* DATA IN THIS EXERCISE
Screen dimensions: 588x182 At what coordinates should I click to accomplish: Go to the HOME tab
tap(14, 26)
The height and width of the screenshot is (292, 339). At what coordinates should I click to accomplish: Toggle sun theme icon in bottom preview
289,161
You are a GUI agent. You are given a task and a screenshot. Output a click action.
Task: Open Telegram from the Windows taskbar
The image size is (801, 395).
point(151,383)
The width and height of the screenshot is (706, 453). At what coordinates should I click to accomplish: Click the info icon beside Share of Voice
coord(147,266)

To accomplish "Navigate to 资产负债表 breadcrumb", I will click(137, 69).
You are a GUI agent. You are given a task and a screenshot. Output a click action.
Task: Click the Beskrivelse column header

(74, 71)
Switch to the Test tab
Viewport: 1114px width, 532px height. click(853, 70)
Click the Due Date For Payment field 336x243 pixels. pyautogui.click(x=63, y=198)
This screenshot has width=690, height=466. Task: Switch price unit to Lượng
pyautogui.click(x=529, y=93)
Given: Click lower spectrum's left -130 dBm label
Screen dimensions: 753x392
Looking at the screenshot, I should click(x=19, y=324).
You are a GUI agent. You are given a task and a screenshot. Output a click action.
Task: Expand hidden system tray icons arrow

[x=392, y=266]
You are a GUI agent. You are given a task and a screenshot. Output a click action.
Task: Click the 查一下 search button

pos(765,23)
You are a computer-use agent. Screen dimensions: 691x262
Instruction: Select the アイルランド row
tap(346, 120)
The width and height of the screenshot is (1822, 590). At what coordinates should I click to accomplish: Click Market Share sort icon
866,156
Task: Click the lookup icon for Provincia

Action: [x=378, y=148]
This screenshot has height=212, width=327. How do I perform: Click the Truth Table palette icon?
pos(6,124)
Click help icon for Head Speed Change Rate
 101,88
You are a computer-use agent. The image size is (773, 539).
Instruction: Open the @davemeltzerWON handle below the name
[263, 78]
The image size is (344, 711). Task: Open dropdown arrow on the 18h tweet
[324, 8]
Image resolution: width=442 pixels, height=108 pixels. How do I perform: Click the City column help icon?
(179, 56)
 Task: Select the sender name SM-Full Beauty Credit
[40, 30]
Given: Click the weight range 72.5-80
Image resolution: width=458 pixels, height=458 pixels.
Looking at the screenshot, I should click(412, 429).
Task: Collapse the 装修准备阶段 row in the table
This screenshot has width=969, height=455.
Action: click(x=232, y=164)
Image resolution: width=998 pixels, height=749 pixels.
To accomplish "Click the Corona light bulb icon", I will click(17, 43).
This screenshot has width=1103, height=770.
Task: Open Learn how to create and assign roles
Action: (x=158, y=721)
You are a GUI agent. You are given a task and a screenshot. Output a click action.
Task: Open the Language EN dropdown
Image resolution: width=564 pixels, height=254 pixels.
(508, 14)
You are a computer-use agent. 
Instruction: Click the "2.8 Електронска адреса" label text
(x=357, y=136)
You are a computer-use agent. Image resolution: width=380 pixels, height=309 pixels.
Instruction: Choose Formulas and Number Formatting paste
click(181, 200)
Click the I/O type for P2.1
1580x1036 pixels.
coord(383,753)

* WHAT IS EXPECTED
All lines from the one containing "Image resolution: width=442" through the last line of the data must be set down exactly. No other lines belong in the answer.

* TASK SOLUTION
Image resolution: width=442 pixels, height=108 pixels. How do I perform: Click the City column help icon?
(179, 56)
 Task: Select the sender name SM-Full Beauty Credit
[40, 30]
Given: Click the weight range 72.5-80
Image resolution: width=458 pixels, height=458 pixels.
Looking at the screenshot, I should click(412, 429).
Task: Collapse the 装修准备阶段 row in the table
This screenshot has width=969, height=455.
Action: click(x=232, y=164)
Image resolution: width=998 pixels, height=749 pixels.
To accomplish "Click the Corona light bulb icon", I will click(17, 43).
This screenshot has width=1103, height=770.
Task: Open Learn how to create and assign roles
Action: (x=158, y=721)
You are a GUI agent. You are given a task and a screenshot. Output a click action.
Task: Open the Language EN dropdown
Image resolution: width=564 pixels, height=254 pixels.
(508, 14)
You are a computer-use agent. 
Instruction: Click the "2.8 Електронска адреса" label text
(x=357, y=136)
You are a computer-use agent. Image resolution: width=380 pixels, height=309 pixels.
Instruction: Choose Formulas and Number Formatting paste
click(181, 200)
Click the I/O type for P2.1
1580x1036 pixels.
coord(383,753)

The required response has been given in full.